Physicians taking the Internal Medicine KCI in 2018 reported that the assessment more closely aligned with their practice. Only 11% responded negatively to a post-assessment question asking if the examination was a fair assessment of clinical knowledge in the discipline, compared with 14% for the 10-year 2018 MOC exam. Of note, in 2017 23% responded negatively to that question after taking the MOC assessment, highlighting the increasing perception of relevance of the questions included on the exam.

KCI’s in all other subspecialties will be rolled out in subsequent years, with cardiovascular disease available this year.

To more closely align with how physicians look up information in their day-to-day practice, in 2018, ABIM introduced access to an online resource, UpToDate®, during the Knowledge Check-In and traditional MOC exams. This approach is novel to the testing environment and was informed by an evidence-based study in which 800 doctors participated to help ABIM determine the feasibility and impact of incorporating electronic resources into traditional MOC exams. The results indicated that access to resources reduced physicians’ anxiety about the exam and actually enhanced the exam’s capacity to differentiate between those likely to pass versus fail. Although UpToDate® is popular with general internists, ABIM continues to explore the potential for other external resources to be incorporated into MOC assessments, especially for subspecialty assessments.

ABIM has traditionally enjoyed a symbiotic relationship with medical specialty societies whereby they provide formative learning activities, and ABIM delivers a summative assessment of that knowledge. As more is understood about adult-learning theories and the collective medical community seeks reliable mechanisms to gain and assess knowledge, ABIM has devoted considerable resources to exploring new relationships and models with society partners.

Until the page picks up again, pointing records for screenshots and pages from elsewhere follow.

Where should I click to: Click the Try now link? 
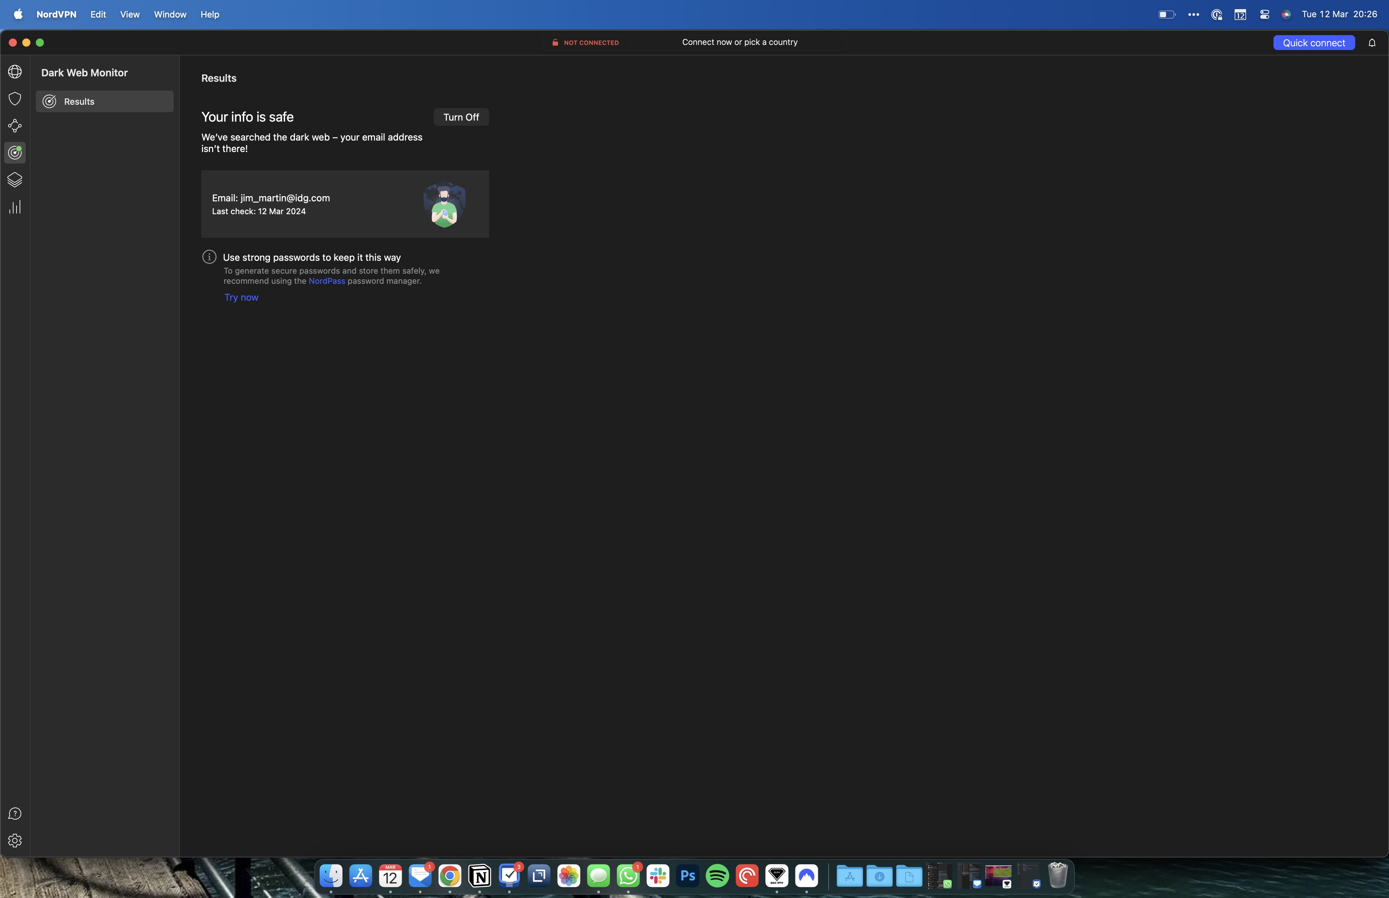pyautogui.click(x=241, y=297)
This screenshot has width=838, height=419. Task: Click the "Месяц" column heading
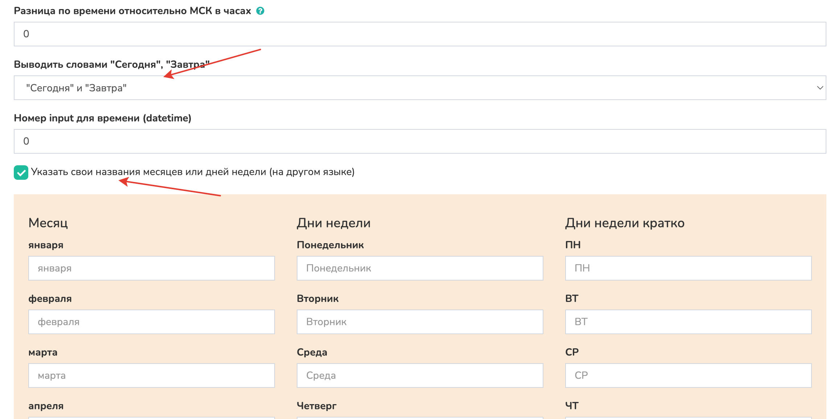48,223
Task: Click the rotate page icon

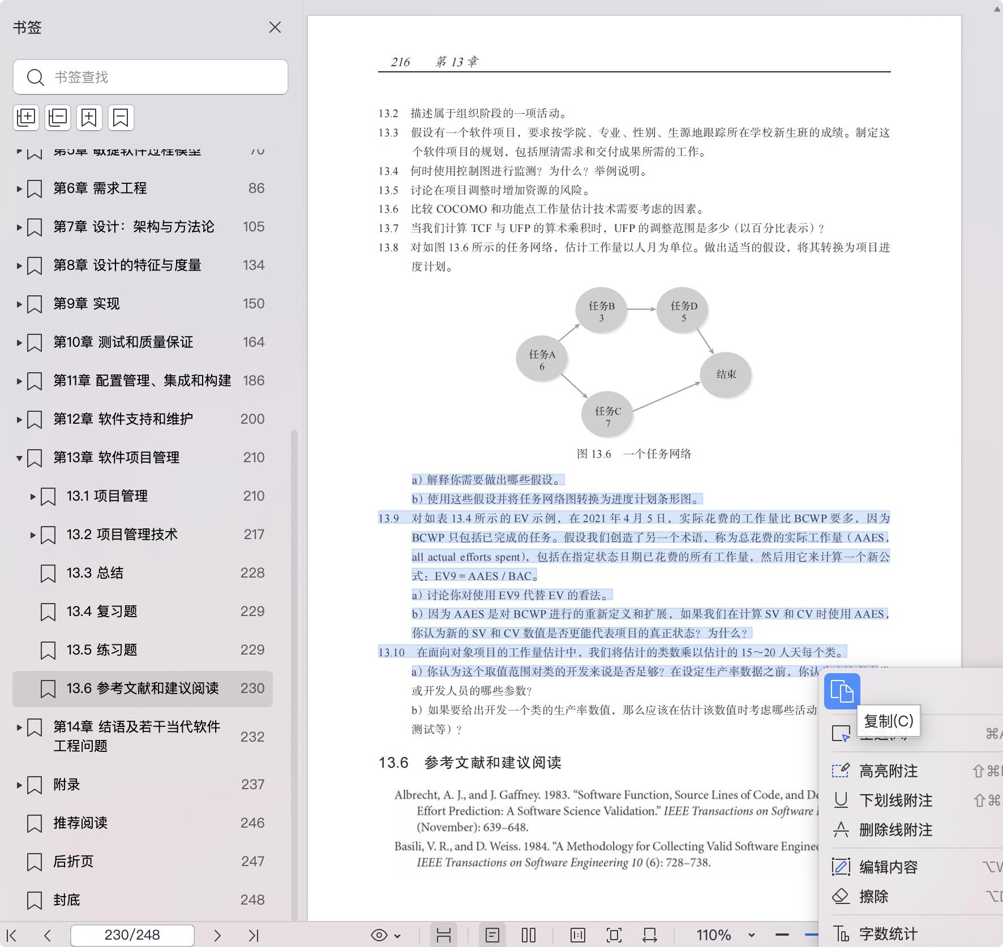Action: (648, 935)
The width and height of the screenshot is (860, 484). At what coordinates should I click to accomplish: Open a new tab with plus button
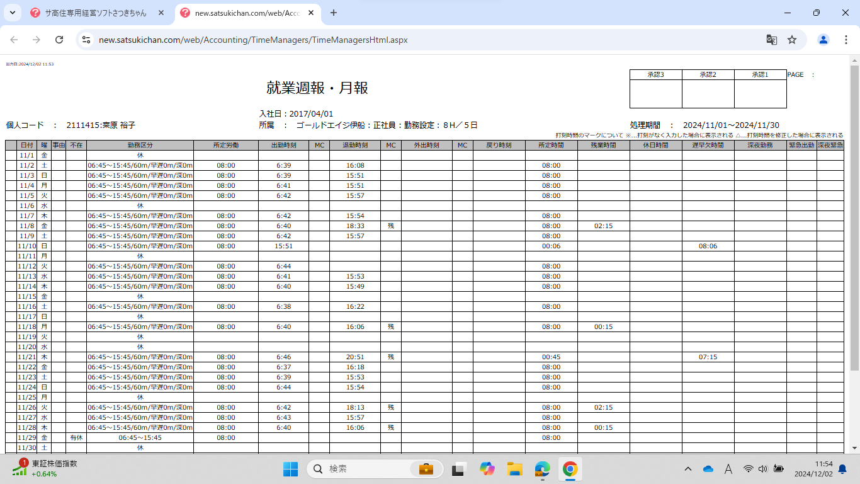[x=334, y=13]
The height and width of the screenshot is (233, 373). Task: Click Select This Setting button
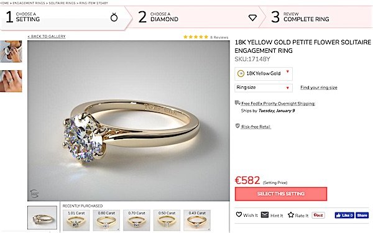click(281, 194)
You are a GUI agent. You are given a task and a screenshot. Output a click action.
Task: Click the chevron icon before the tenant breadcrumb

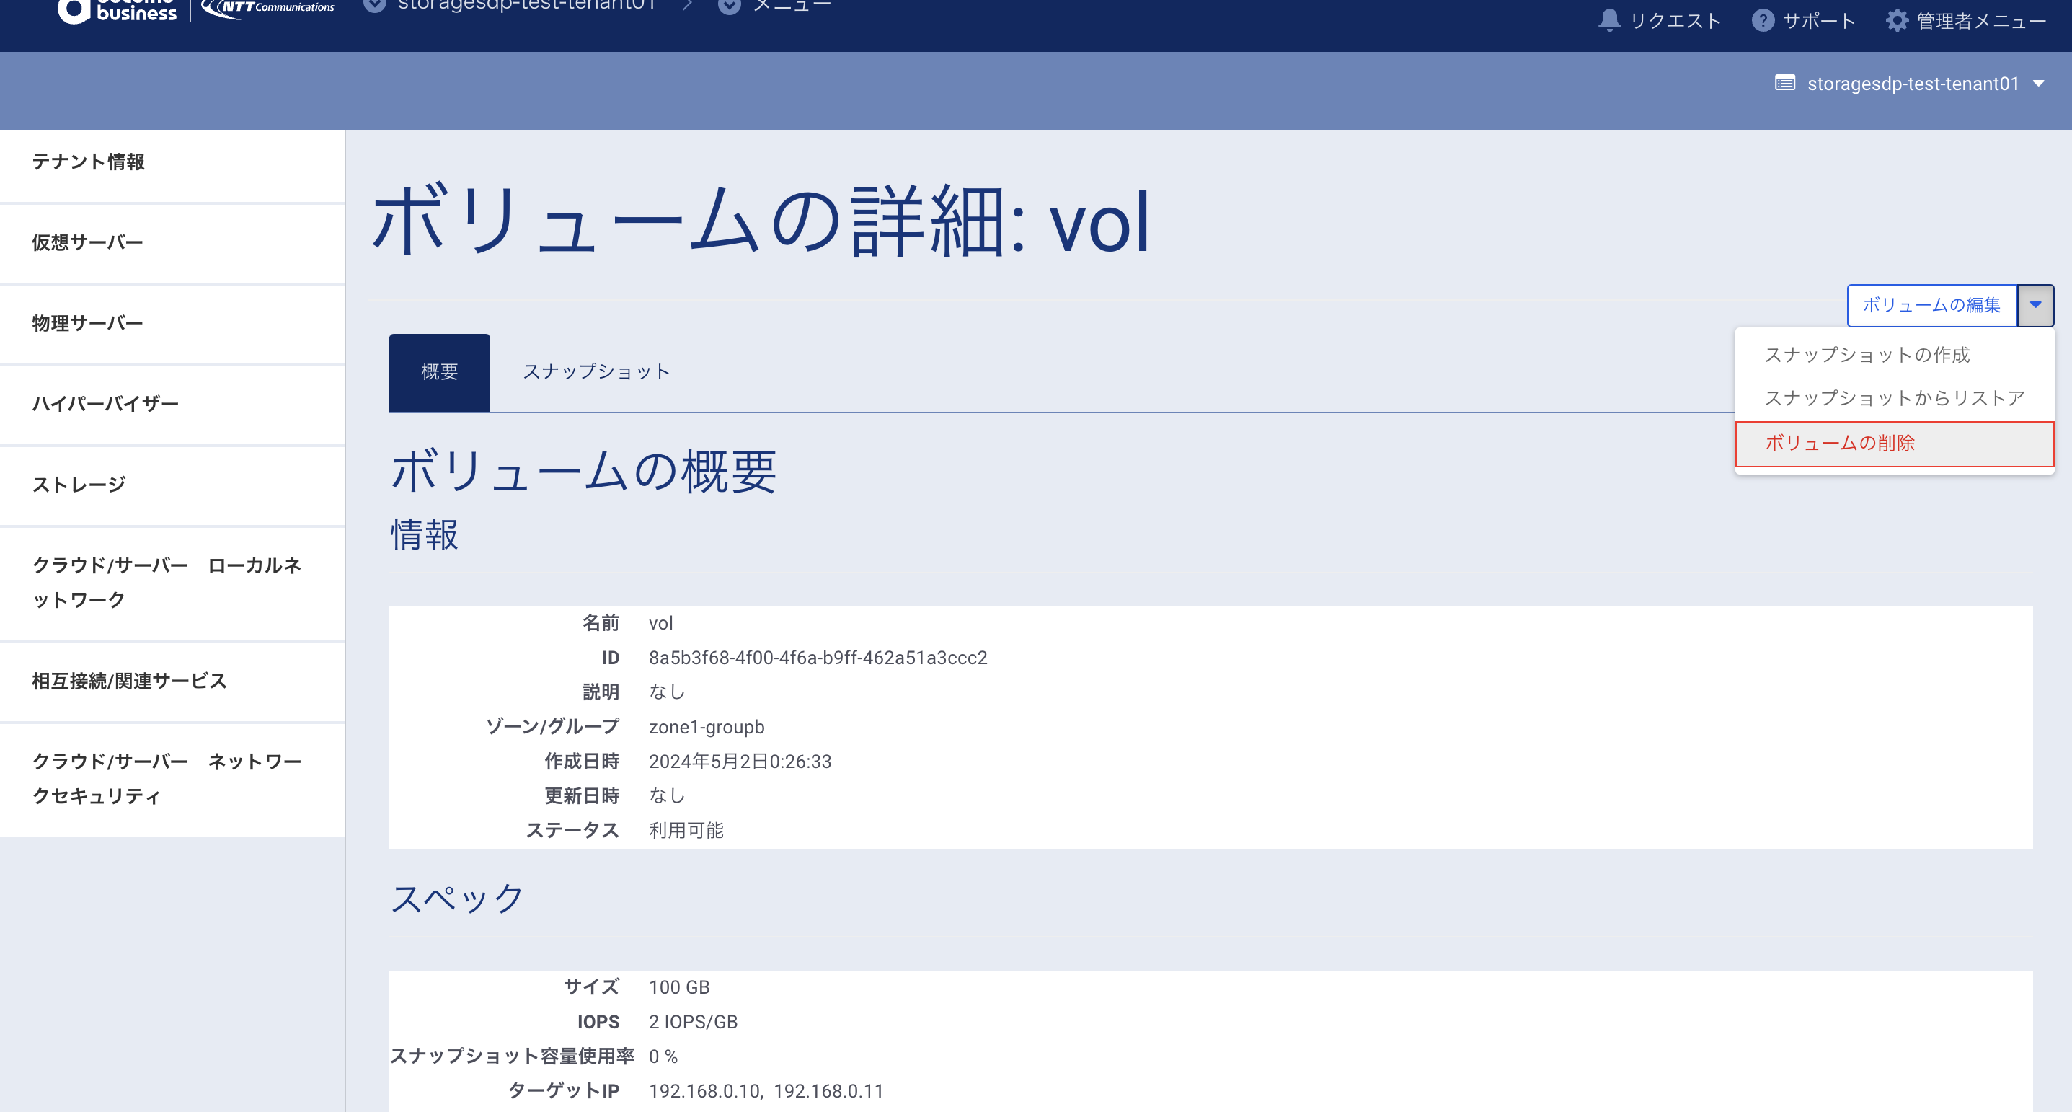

ABIM has expressed an openness to working with any organization in the internal medicine community that agrees to a set of guiding principles, and in September 2017, it released a joint statement with the American College of Cardiology (ACC), American College of Physicians (ACP) and the American Society of Clinical Oncology (ASCO) formally announcing a Memorandum of Understanding with each organization to explore development of collaborative maintenance of certification pathways.  In January 2019, a similar announcement was made with four societies representing gastroenterologists and hepatologists. The Cardiovascular Board is intimately involved in this effort, and along with staff, will work with cardiovascular medical societies to explore collaboration and development of maintenance pathways through which physicians could choose to maintain board certification. An update on this work is expected in March 2019.

In Closing

A verifiable mechanism to ensure physicians stay current with the advances in medicine provides value to all stakeholders across the health care ecosystem. While the MOC program may not be the perfect tool or the one all physicians agree upon, ABIM has redoubled efforts to engage the clinician community to enhance the program and augment its value. In an internet era where unverifiable expertise can easily be claimed, having a professionally created credential that speaks to special expertise–and the maintenance of that expertise over the course of a career–is even more important now than it was in 1865.